Mi primer Día de la Madre
Por: Marcela Ortiz
Todo el mundo lo dice: Es momento de reflexión, de cambio, de freno. Recomiendan meditar, coser, tal vez aprender otro idioma, hacer ejercicio, llamar a los amigos que uno nunca ve por Zoom, conocer al vecino, cogerle gusto a la cocina… O sea, reinventarse. La palabra del año, reinventarse.
En mi caso me reinventé, pero no por las rutinas de ejercicio de la influencer de moda ni por un negocio de tamalitos. Me reinventé porque de mí, salió alguien más; Tuve un hijo en la cuna de una pandemia. Aunque hoy esto suene normal, tal vez en veinte años no. Todos tendremos una historia por contar de este momento, y convertirse en mamá, será la mía.
Un buen día de diciembre, después de romper fuente cinco horas antes de una cesárea programada (extraña casualidad), nació Simón. Pocas semanas después, apareció un virus. Este se volvió tangible, brotó de epidemia a pandemia y llegó de “por allá al otro lado del mundo” a la puerta de la casa.

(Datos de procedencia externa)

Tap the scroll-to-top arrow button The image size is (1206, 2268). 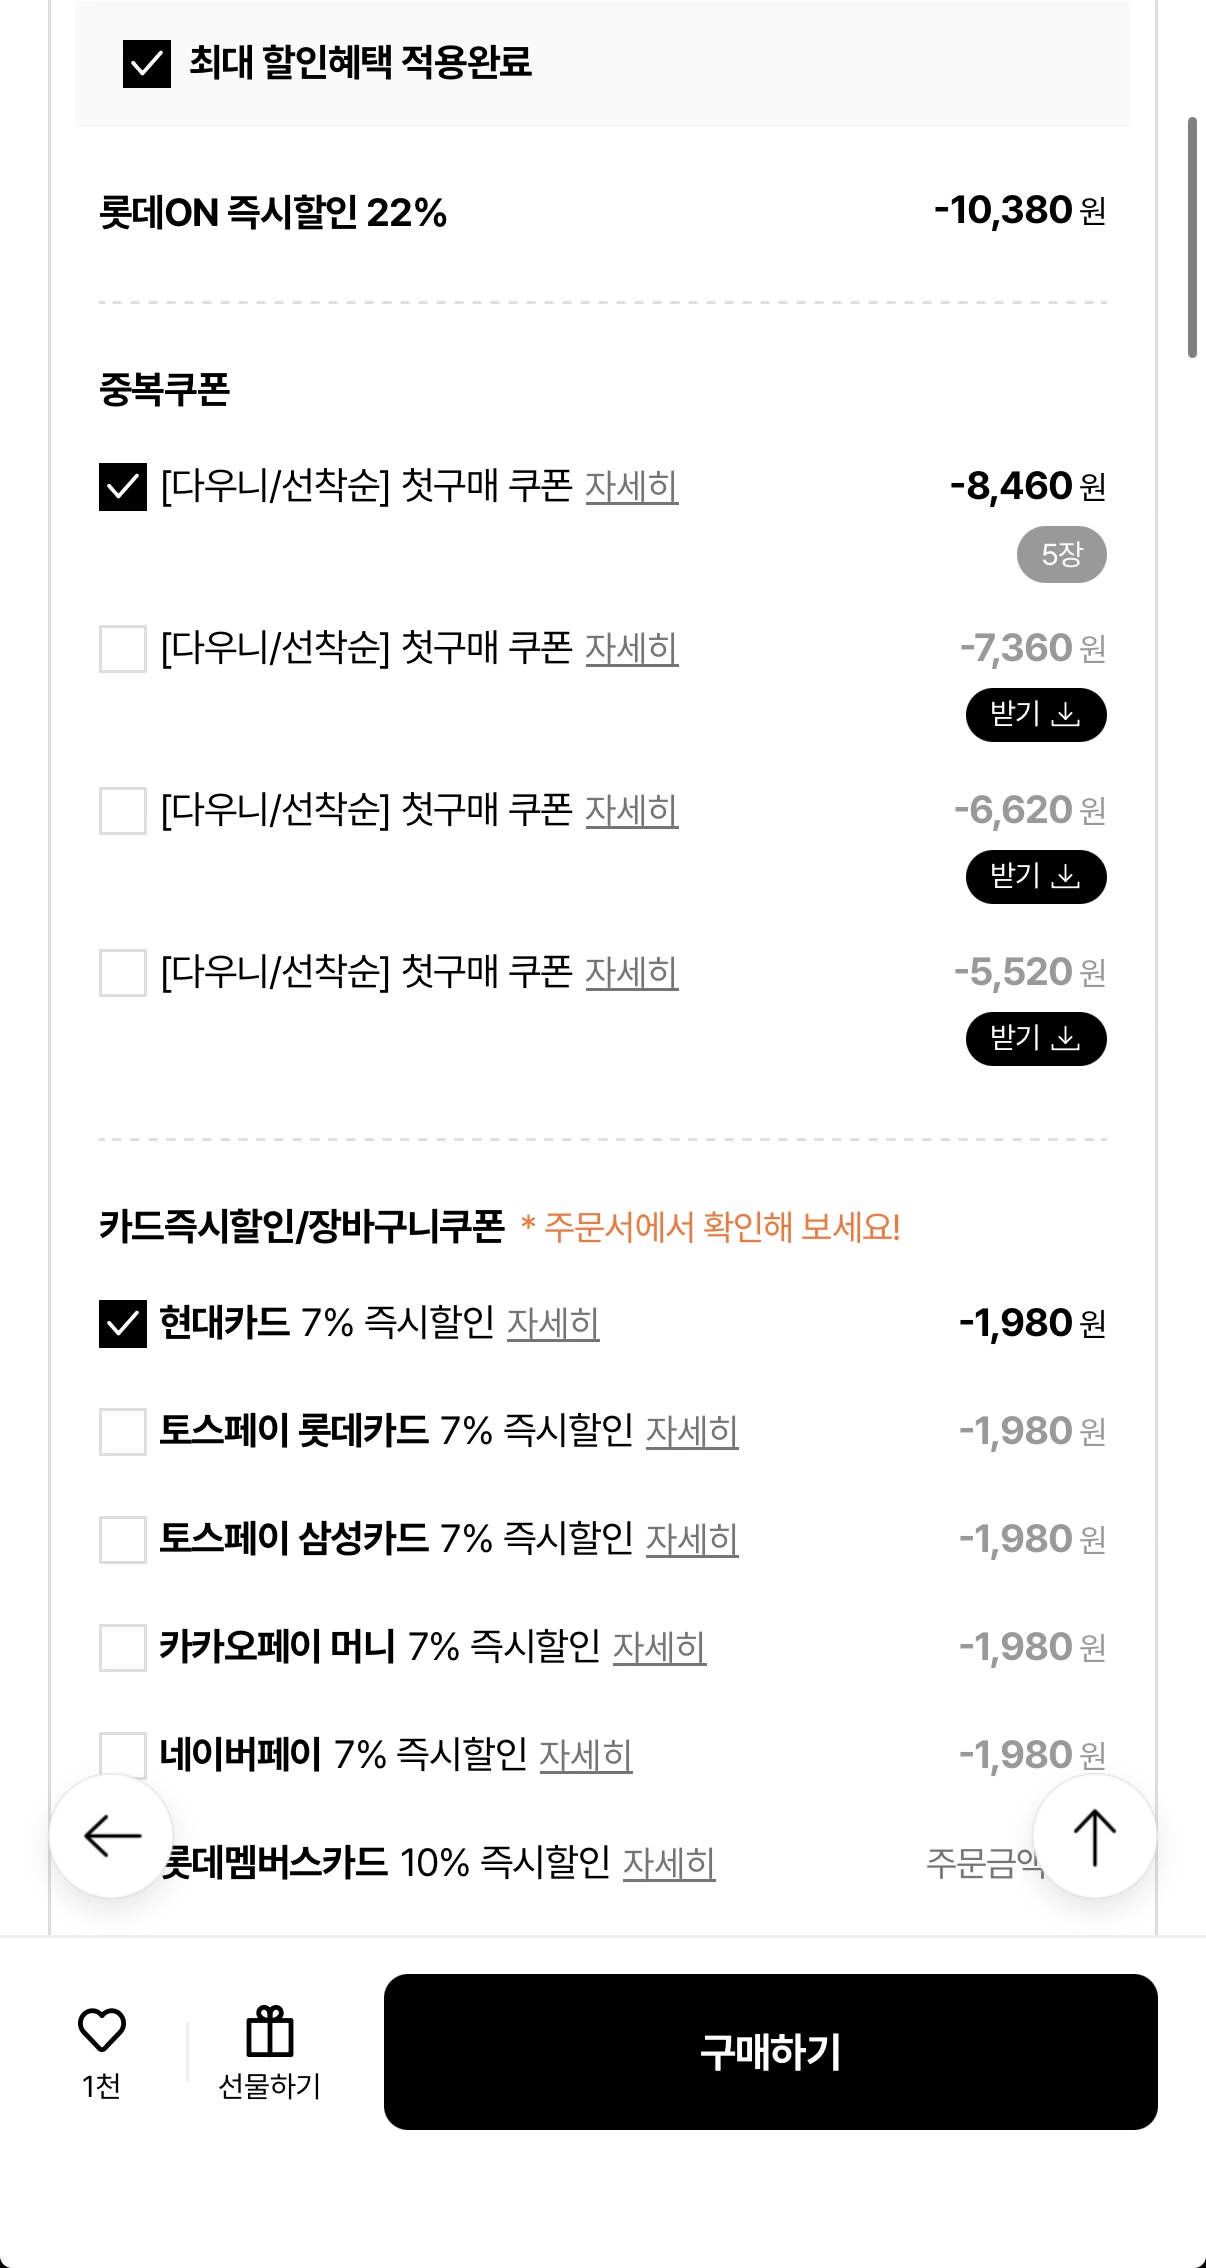pos(1094,1836)
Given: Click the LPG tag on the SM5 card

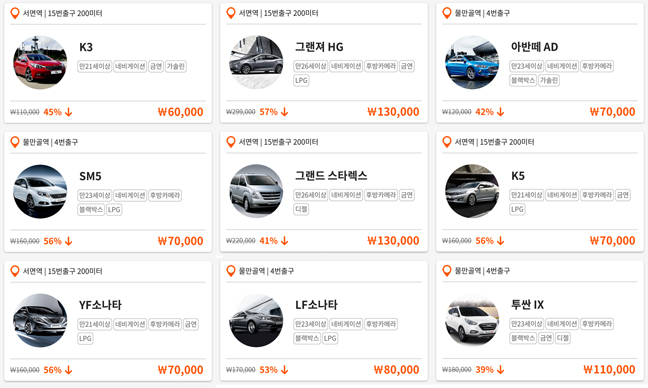Looking at the screenshot, I should coord(114,209).
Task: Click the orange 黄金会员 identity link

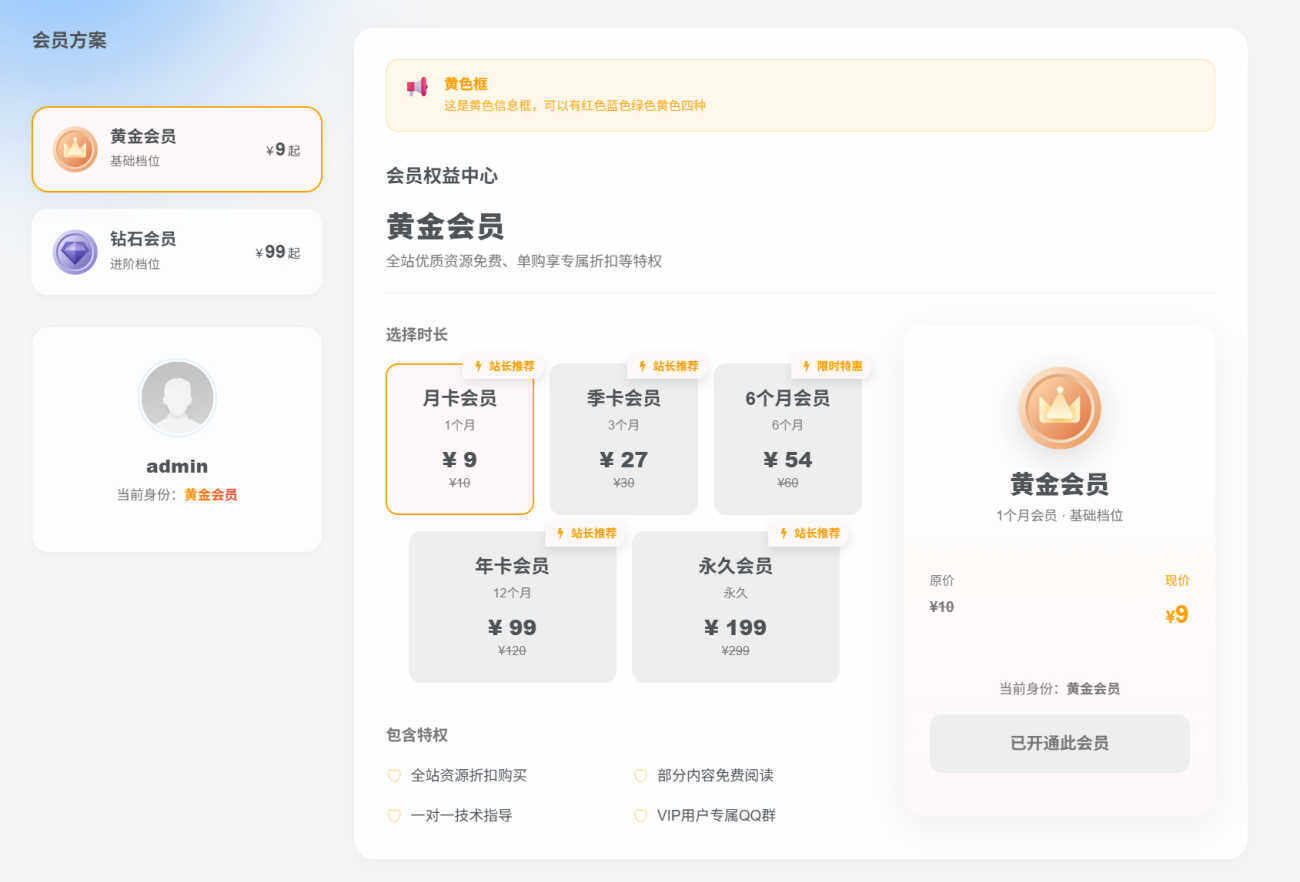Action: 210,495
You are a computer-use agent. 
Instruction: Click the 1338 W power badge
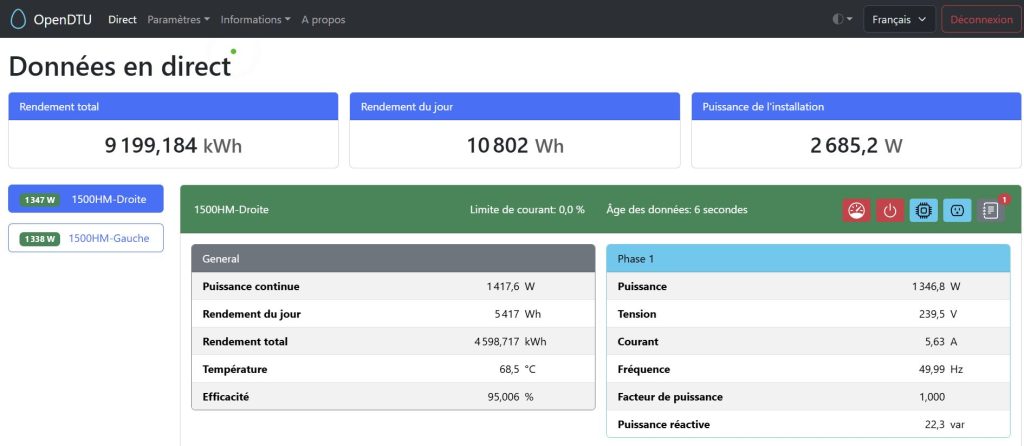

Entre tanto, Simón abrió los ojos y descubrió el micro planeta tierra – su casa –, en donde lo externo es Marte, y sus habitantes, si es que los hay, marcianos. Así, entre una cuarentena y otra, con el paso de los días - que en su lenguaje es la vida entera - habita en un universo en donde el tiempo corre sin afán, en donde sus papás le pueden dedicar cada hora y cada día de la semana y en donde el silencio de las calles se ve interrumpido por el canto de pájaros que nunca habían venido – o que tal vez nunca percibimos –.
Para él, no existen otros niños, animales ni flores, y si nos ponemos nostálgicos, no ha sentido la lluvia caer sobre su frente (puede sonar melodramático porque un bebé bajo la lluvia Bogotana es inusual). No ha tocado el pasto, o el tronco de un árbol, pero por el momento, no parecen hacerle falta. No se puede extrañar lo que no se conoce.
Así vive Simón sus primeros meses de vida, y es que nacer durante una pandemia es algo que tal vez no recordará, pero que yo nunca olvidaré.